Data:

◆ ◆ ◆ ◆ ◆ ◆ ◆

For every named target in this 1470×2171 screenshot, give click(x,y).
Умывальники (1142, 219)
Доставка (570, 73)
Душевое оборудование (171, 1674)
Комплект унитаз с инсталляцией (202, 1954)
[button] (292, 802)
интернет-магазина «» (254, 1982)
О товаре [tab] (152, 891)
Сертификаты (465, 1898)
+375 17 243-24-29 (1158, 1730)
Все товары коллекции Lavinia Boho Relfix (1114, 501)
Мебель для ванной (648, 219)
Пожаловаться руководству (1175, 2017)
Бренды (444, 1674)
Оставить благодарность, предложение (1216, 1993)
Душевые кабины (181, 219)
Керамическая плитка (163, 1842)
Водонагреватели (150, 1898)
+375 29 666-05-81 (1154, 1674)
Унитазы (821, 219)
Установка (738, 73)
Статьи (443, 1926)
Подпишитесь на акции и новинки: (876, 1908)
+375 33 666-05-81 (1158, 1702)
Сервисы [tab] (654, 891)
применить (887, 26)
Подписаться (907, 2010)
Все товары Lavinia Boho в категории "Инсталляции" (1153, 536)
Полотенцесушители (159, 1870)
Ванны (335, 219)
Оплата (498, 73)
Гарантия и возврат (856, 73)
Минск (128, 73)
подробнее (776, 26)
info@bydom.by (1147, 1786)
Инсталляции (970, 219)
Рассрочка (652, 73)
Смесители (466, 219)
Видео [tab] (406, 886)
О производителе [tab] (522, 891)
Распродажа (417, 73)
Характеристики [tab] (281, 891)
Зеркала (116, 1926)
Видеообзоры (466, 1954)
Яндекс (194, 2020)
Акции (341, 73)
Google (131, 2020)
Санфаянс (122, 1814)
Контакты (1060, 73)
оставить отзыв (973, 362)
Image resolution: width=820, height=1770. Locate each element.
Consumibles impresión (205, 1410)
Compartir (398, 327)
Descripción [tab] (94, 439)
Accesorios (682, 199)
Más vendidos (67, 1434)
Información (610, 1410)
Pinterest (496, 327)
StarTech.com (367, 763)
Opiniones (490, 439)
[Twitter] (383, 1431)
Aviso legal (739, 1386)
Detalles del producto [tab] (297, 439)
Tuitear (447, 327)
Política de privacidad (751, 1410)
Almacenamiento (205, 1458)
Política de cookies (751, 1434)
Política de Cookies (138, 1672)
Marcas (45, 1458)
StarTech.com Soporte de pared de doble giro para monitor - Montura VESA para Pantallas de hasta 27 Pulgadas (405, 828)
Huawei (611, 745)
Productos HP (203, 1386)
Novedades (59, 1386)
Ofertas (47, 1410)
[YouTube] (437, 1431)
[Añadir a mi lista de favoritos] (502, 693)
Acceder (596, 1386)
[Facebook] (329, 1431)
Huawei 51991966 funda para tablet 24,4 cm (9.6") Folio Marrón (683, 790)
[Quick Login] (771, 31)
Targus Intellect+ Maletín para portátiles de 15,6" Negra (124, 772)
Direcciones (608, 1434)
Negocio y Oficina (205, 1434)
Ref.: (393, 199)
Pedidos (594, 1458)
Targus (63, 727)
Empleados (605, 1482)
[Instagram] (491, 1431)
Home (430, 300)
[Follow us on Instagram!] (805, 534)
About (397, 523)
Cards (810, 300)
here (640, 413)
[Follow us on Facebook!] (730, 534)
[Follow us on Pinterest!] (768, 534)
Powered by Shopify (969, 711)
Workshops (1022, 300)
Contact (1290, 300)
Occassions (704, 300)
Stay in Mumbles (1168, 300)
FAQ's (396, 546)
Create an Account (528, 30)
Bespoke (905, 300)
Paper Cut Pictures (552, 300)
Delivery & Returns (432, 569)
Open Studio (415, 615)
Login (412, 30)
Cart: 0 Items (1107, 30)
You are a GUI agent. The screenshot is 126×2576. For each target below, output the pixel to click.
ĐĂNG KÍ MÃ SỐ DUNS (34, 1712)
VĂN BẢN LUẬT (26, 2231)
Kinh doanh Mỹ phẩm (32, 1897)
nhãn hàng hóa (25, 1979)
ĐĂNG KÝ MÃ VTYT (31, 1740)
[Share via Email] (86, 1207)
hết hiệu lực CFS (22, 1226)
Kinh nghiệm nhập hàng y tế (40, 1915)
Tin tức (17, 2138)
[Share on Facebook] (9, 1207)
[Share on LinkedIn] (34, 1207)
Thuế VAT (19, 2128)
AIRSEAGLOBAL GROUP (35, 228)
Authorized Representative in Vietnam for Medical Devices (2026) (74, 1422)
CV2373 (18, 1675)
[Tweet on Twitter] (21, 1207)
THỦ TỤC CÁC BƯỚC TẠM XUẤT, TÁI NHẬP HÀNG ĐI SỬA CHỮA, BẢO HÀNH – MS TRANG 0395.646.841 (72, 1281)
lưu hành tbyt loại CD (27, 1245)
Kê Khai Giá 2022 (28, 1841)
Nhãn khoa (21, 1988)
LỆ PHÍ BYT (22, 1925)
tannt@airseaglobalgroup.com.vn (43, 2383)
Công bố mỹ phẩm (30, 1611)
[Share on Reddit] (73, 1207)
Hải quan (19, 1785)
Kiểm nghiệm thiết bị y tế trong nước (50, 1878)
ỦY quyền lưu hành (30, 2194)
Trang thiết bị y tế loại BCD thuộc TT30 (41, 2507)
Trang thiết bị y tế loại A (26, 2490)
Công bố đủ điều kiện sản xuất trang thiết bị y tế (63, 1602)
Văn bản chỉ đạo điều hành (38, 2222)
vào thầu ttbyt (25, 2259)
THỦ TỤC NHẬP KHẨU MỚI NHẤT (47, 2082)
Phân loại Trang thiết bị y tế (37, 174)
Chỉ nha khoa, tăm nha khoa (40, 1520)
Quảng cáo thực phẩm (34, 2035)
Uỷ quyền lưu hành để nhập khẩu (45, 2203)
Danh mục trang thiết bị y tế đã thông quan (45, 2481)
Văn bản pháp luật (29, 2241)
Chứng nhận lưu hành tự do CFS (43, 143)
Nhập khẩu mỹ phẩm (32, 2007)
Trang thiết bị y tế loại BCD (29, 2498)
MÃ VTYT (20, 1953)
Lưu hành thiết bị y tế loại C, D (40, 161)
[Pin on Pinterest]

◆ ◆ ◆ ◆ ◆ ◆ ◆

In the data above, which lines lie between the line with "Cards (810, 300)" and the line with "[Tweet on Twitter] (21, 1207)", inclusive? Print those lines exactly and nothing else.

Cards (810, 300)
here (640, 413)
[Follow us on Facebook!] (730, 534)
[Follow us on Pinterest!] (768, 534)
Powered by Shopify (969, 711)
Workshops (1022, 300)
Contact (1290, 300)
Occassions (704, 300)
Stay in Mumbles (1168, 300)
FAQ's (396, 546)
Create an Account (528, 30)
Bespoke (905, 300)
Paper Cut Pictures (552, 300)
Delivery & Returns (432, 569)
Open Studio (415, 615)
Login (412, 30)
Cart: 0 Items (1107, 30)
You are a GUI agent. The screenshot is 126×2576. For each target below, output the pixel to click.
ĐĂNG KÍ MÃ SỐ DUNS (34, 1712)
VĂN BẢN LUẬT (26, 2231)
Kinh doanh Mỹ phẩm (32, 1897)
nhãn hàng hóa (25, 1979)
ĐĂNG KÝ MÃ VTYT (31, 1740)
[Share via Email] (86, 1207)
hết hiệu lực CFS (22, 1226)
Kinh nghiệm nhập hàng y tế (40, 1915)
Tin tức (17, 2138)
[Share on Facebook] (9, 1207)
[Share on LinkedIn] (34, 1207)
Thuế VAT (19, 2128)
AIRSEAGLOBAL GROUP (35, 228)
Authorized Representative in Vietnam for Medical Devices (2026) (74, 1422)
CV2373 (18, 1675)
[Tweet on Twitter] (21, 1207)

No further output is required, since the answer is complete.